START EXERCISE PASSAGE

Performance management has become an over-used buzz word in the corporate world. Most companies understand the value of setting clear performance goals for employees, evaluating the employees’ performance against those goals and providing the employees with feedback on what they have done well and where they might need improvement. We value highly performing employees. But do we value highly engaged employees? What is the difference?

Performing employees give to get. Their focus is on the getting. They value what they get from the company. They get a good salary. They get to work in the town where they have social ties. They get good working conditions. They get good working hours. They value all that they get. They understand that to get all those things, they must give to the company. So, they do. They give to the company their best efforts towards the company’s goal. They do a good job so that they can get all those things they like. They are more likely to be lured by another employer from whom they can get more, than one to whom they can give more. Their focus is on the getting. Giving is the means by which they get. They give to get.

END EXERCISE PASSAGE
START DATASET CONTENT

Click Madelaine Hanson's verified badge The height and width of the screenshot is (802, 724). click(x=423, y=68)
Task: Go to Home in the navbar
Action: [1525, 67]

END DATASET CONTENT

In the passage on performing and engaged employees, what kind of employer are performing employees more likely to be lured by?

> _TASK ANSWER_
Another employer from whom they can get more, rather than one to whom they can give more.